La CECC, une commission américaine bipartite composée de membres du Congrès et de hauts responsables du gouvernement, a appelé à la libération immédiate de Zhang Jialong et elle a exhorté le gouvernement chinois à mettre fin à ses « restrictions de plus en plus draconiennes » de la liberté de la presse et de la liberté d’expression. Cette commission créée par le Congrès des États-Unis a pour mission d’observer la situation des droits de l’Homme et de l’État de droit en Chine.

La Déclaration universelle des droits de l’Homme interdit formellement toute atteinte à la liberté d’opinion et d’expression. Non seulement la Chine est  signataire de ce document, mais elle a participé à son élaboration en 1948.

Les journalistes

Le Parti communiste chinois contrôle d’une main de fer les médias et la propagande. À tel point qu’en 2019, la Chine a battu le record des pays qui emprisonnent le plus de journalistes.

Un homme assis sur un fauteuil, en train de travailler à un ordinateur portable posé sur une table basse (© Gillian Wong/AP Images)
Sur cette photo de 2012, Huang Qi travaille sur son ordinateur chez lui, à Chengdu, en Chine. (© Gillian Wong/AP Images)

Le journaliste citoyen Huang Qi a fait les frais de cette politique : l’an dernier, il a été condamné à 12 mois de prison après avoir mis au jour sur son site, 64 Tianwang, la corruption du gouvernement.

Le secrétaire d’État Michael R. Pompeo a dénoncé le refus par la République populaire de Chine de laisser la mère de Huang Qi, âgée de 86 ans, voir son fils gravement malade.

« Nous exhortons la RPC à libérer Huang, à faciliter leur réunion et à mettre fin à sa répression de la liberté d’expression », déclare le chef de la diplomatie américaine dans un tweet du 3 mai dernier.

Les défenseurs des droits de l’Homme

Une femme aux cheveux ras, entourée de policiers (© Mark Schiefelbein/AP Images)
Des policiers encerclent Li Wenzu, la femme de l’avocat chinois défenseur des droits de l’Homme Wang Quanzhang, alors qu’elle tente de remettre une pétition contre la façon dont son mari est traité par les autorités, à Beijing, en 2018. (© Mark Schiefelbein/AP Images)

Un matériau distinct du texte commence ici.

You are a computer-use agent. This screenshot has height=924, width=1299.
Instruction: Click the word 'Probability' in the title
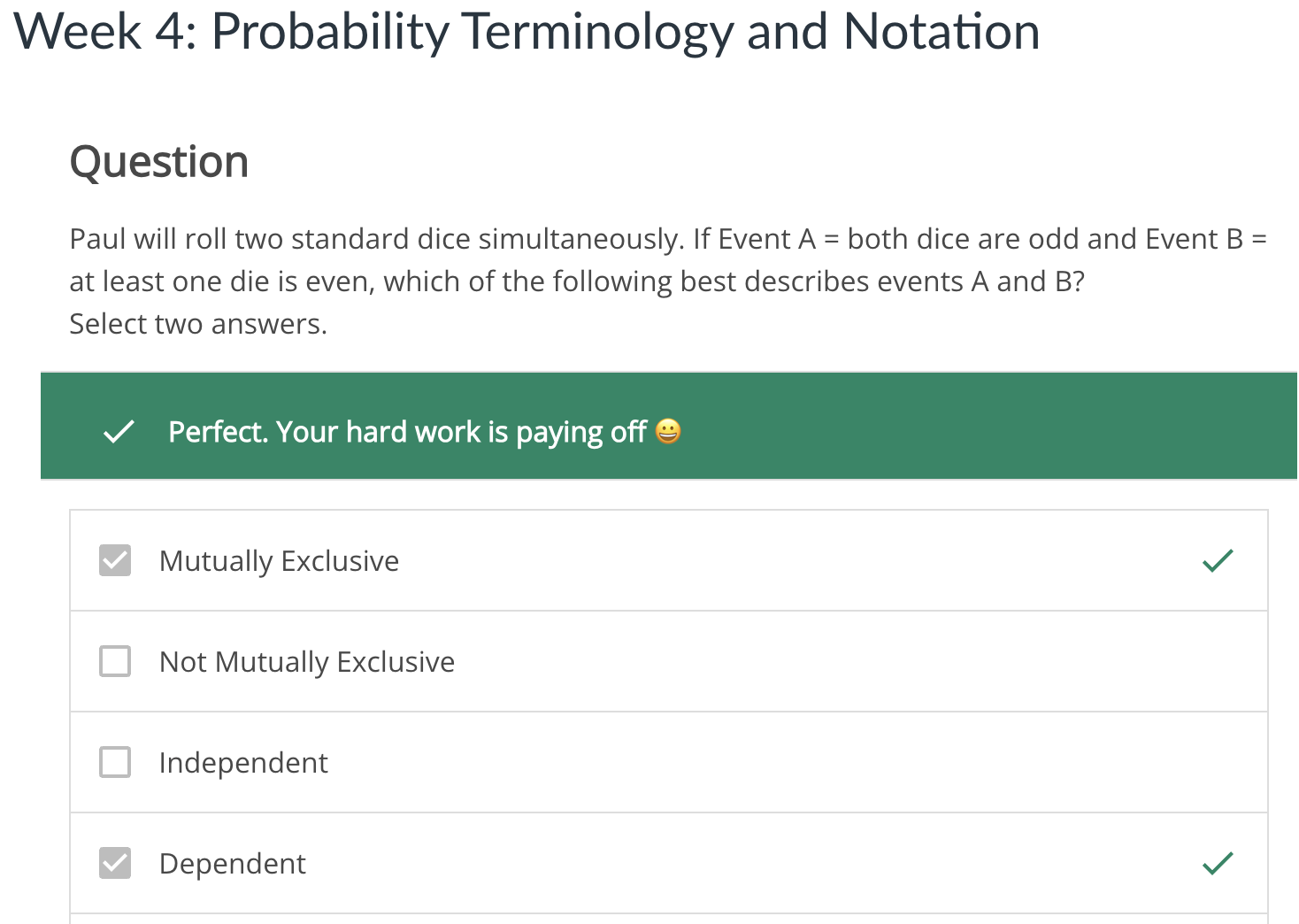pos(330,32)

La Chine s’en prend depuis des années aux avocats des droits humains. En 2015, par exemple, la RPC a arrêté plus de 300 avocats et collaborateurs juridiques qui défendent les droits de l’Homme, souligne le dernier rapport du département d’État sur les droits de l’Homme*.

Les États-Unis appellent à la libération des « citoyens chinois détenus simplement parce qu’ils ont exercé leurs droits humains et leurs libertés fondamentales dans la quête d’une société plus équitable et juste », a fait savoir le département d’État en avril*.

 

Mise à jour d’un article publié le 1er juin  2020.